#### TAREFAS A REALIZAR:
1) Liste todas as porcentagens citadas no texto sobre a vacinação dos indígenas contra a Covid-19.
2) Por favor, escreva a continuação do texto sobre a vacinação dos indígenas contra a Covid-19 a partir da última frase apresentada.

Até agora, menos de 50% dos indígenas do país foram vacinados com a segunda dose da vacina contra a Covid-19; indígenas e indigenistas denunciam aumento de casos de contaminação pelo vírus
POR MARINA OLIVEIRA, DA ASSESSORIA DE COMUNICAÇÃO DO CIMI
No início de 2020, quando foram confirmados os primeiros casos de Covid-19 no mundo, ninguém imaginava que os efeitos do vírus iriam perdurar por tanto tempo e com tanta intensidade. Dois anos depois, vivemos uma sensação de retrocesso: os números de contaminados e de óbitos voltaram a explodir em diversos países, inclusive no Brasil – onde a real dimensão da nova onda de casos e mortes é indefinida, devido ao apagão de dados do governo federal sobre a pandemia. Nada surpreendente, já que Bolsonaro sempre tratou o coronavírus como uma “gripezinha”.
Agora, você já parou para refletir sobre a realidade dos povos indígenas diante desse contexto? De acordo com o monitoramento realizado desde o começo da pandemia pela Articulação dos Povos Indígenas do Brasil (Apib), até o dia 18 de janeiro de 2022, 1.255 vidas indígenas foram levadas pela Covid-19. Sem dúvida alguma, esse número é resultado, principalmente, da negligência e do descaso do governo em vacinar e oferecer assistência médica aos povos originários.
Em dezembro do ano passado, a Repórter Brasil denunciou em uma reportagem que o Ministério da Saúde ainda não tinha completado a imunização nem da metade dos 755 mil indígenas que vivem em Terras Indígenas (TIs), mesmo sendo parte do grupo prioritário do plano de vacinação no país. Ainda de acordo com o levantamento, apenas 44% dos aldeados haviam recebido as duas doses da vacina contra a Covid-19 à época, um ritmo de aplicação mais lento em comparação à população geral.
Dados disponibilizados pela Secretaria Especial de Saúde Indígena (Sesai), referentes ao período de 26 de dezembro de 2021 a 1º de janeiro de 2022, mostram que houve um pequeno aumento no número de indígenas imunizados com a segunda dose da vacina contra Covid-19: passou a ser 47,1% de vacinados. Já em relação à terceira dose (reforço), a quantidade de imunizados também é preocupante: apenas 13,5% se vacinaram com o reforço, o que corresponde a 103.878 mil indígenas.
Para Andrey Moreira Cardoso, médico e pesquisador em saúde indígena da Escola Nacional de Saúde Pública da Fiocruz (ENSP/Fiocruz), as evidências históricas da saúde indígena apontam para um cenário “preocupante”.

#### DADOS DISPONÍVEIS:
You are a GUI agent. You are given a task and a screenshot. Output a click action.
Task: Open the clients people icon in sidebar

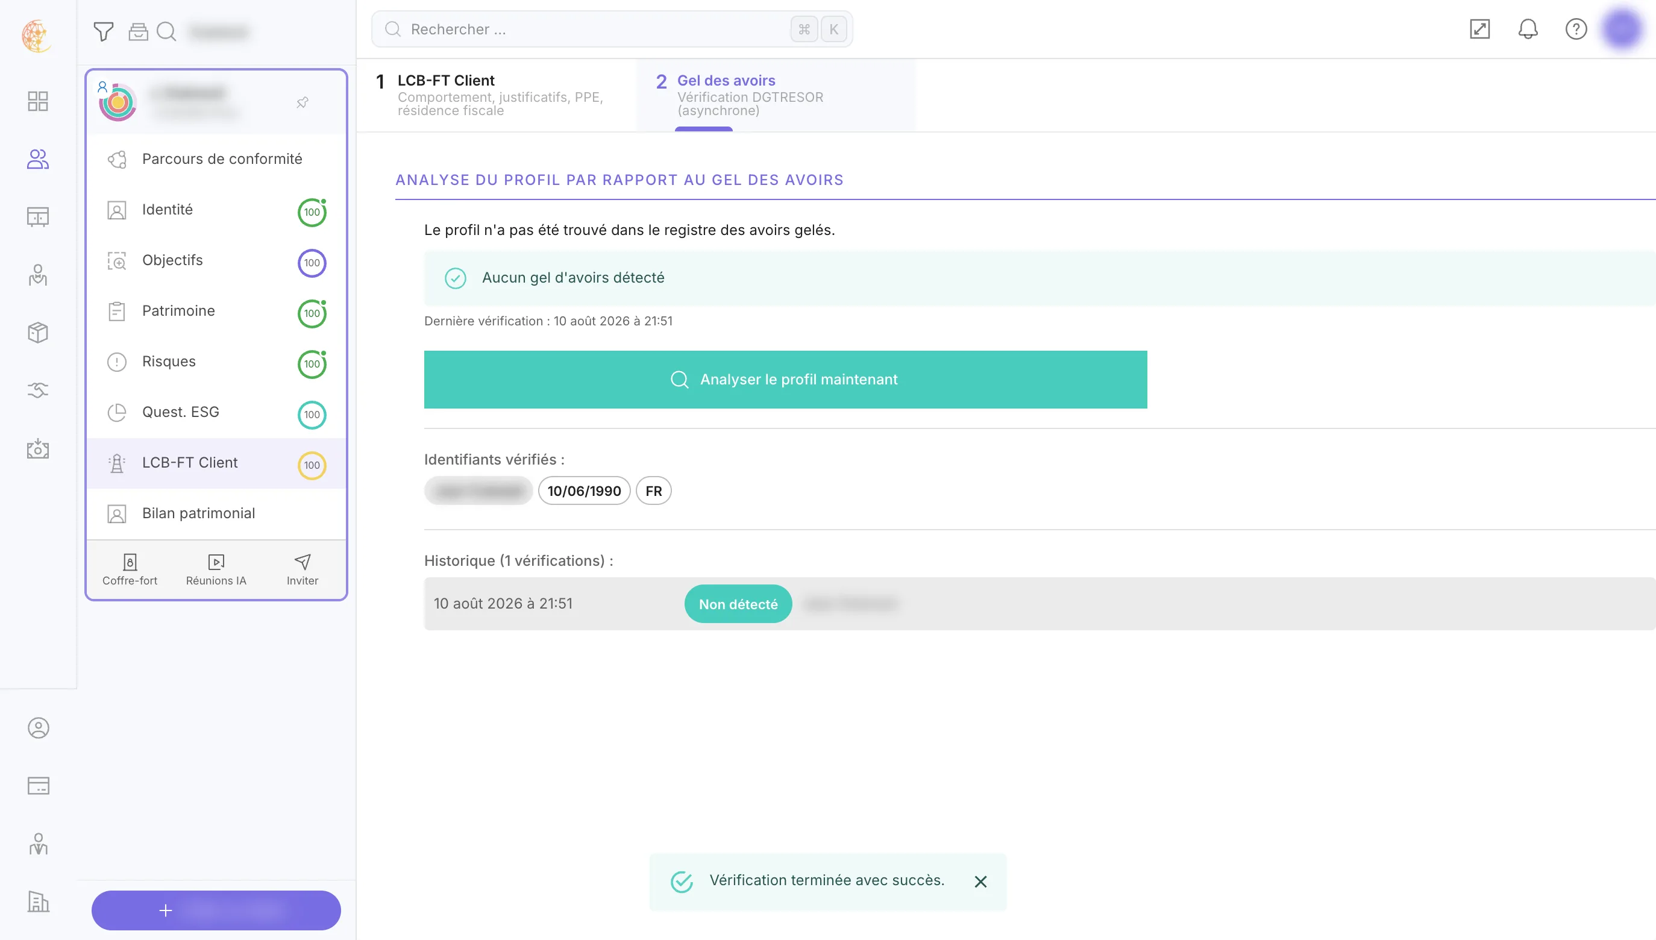coord(38,159)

#### RESPOSTAS FORNECIDAS:
1) 50%, 44%, 47,1%, 13,5%

2)
“Sabemos pouco sobre a cobertura vacinal nas aldeias, mas temos a informação de que, em alguns casos, a cobertura é aquém da desejável tendo em vista a recusa da população motivada por fake news. Além disso, sabemos pouco sobre as doses de reforço nos indígenas, condições ainda menos conhecidas em relação aos indígenas residentes em contexto urbano”, afirmou o pesquisador.
Covid-19: disseminação de fake news
Lembrada pelo médico e pesquisador Andrey Moreira, uma armadilha adotada por Bolsonaro – e seus aliados – desde a sua campanha eleitoral também foi capaz de atrasar a vacinação dos indígenas: a disseminação de notícias falsas, mais conhecidas como fake news. Muitos deles foram enganados e pensaram que poderiam sofrer efeitos graves causados pelos imunizantes.
Segundo uma matéria do jornal O Globo, os indígenas relataram ao Ministério da Saúde que recusaram a vacina por medo de virar jacaré, mudar de sexo, contrair o vírus HIV (causador da Aids) e até mesmo de morrer. Essa informação foi revelada em documentos da CPI da Covid, em julho de 2021.
Exemplo disso é o que ocorreu entre os Tupinambá de Olivença, do estado da Bahia (BA), logo que começou a vacinação dos povos indígenas. De acordo com a cacica Valdelice Tupinambá, apesar de a maioria ter aceitado a imunização, inicialmente alguns indígenas resistiram devido às falsas notícias. “Era muito boato e não dava para percorrer todo o território para saber quem havia tomado ou não a vacina”, afirmou a cacica.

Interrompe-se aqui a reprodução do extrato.